When you use Vite’s built-in dev server to proxy API requests to a backend running on a different port, WebSocket connections require explicit opt-in.

WebSocket proxy for the observable query hub

Section titled “WebSocket proxy for the observable query hub”

Vite’s proxy is built on http-proxy. By default it only proxies regular HTTP requests. To also forward the WebSocket upgrade handshake that the observable query hub requires, you must set ws: true on every proxy rule whose target serves WebSocket connections.

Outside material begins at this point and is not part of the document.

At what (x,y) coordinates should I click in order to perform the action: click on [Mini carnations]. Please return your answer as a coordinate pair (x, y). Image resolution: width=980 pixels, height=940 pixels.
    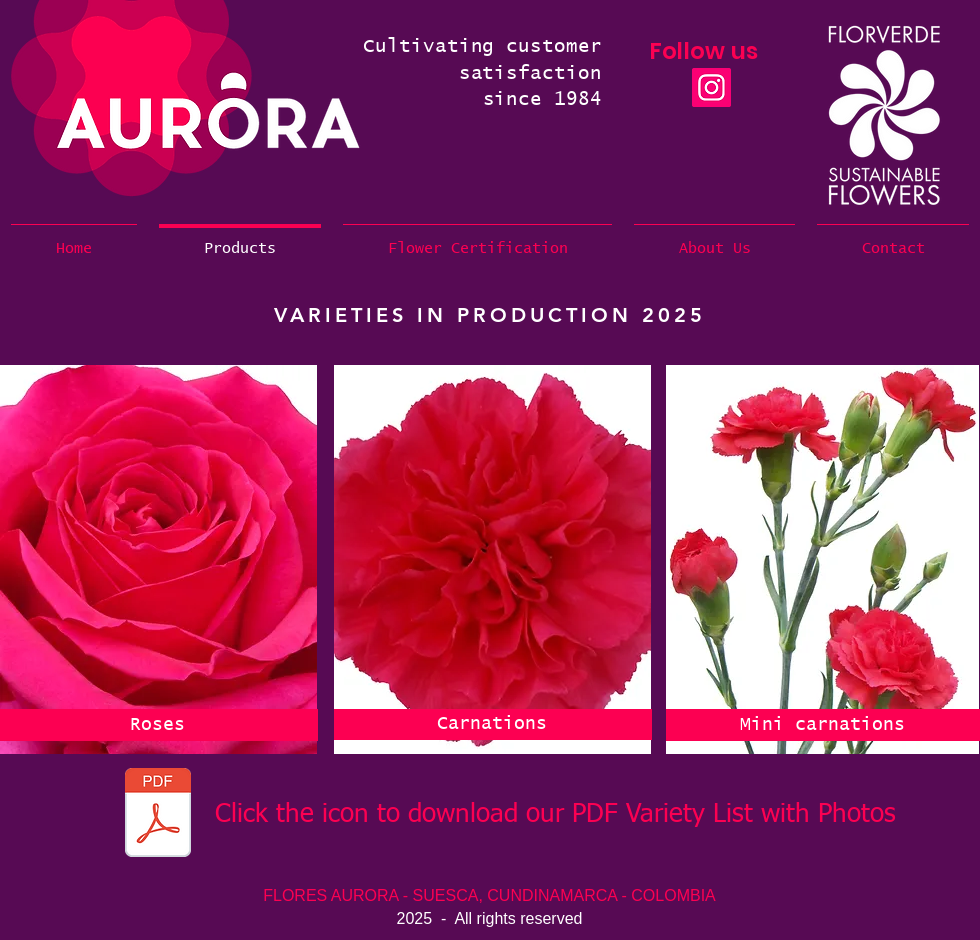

The hub endpoint is /.cratis/queries/ws. Without ws: true on the /.cratis proxy rule, the browser issues a WebSocket upgrade to the Vite dev server, but Vite returns a plain HTTP response and the connection fails. Observable queries silently receive no data and repeatedly attempt to reconnect.

vite.config.ts
export default defineConfig({
server: {
proxy: {
'/.cratis': {
target: 'http://localhost:5001',
ws: true, // required for WebSocket upgrade
},
},
},
});

Compare with a common incorrect configuration that handles only HTTP:

// ❌ Missing ws: true — WebSocket connections fail silently
'/.cratis': {
target: 'http://localhost:5001',
},

Most proxy rules are added to forward fetch and XHR traffic. Those work without ws: true because they are ordinary HTTP requests. Observable queries are the only part of Arc that upgrade to a WebSocket, so the missing flag goes unnoticed until you observe that live data is never delivered to the frontend.

Vite docs: Server options — proxy.

A typical Vite setup that exposes both the REST API and the observable query hub looks like this:

server: {
proxy: {
'/api': {
target: 'http://localhost:5001',
ws: true, // required if any /api route also uses WebSocket
},
'/.cratis': {
target: 'http://localhost:5001',
ws: true, // required for /.cratis/queries/ws
},
},
},

Neither rule needs changeOrigin: true when the backend is on the same machine.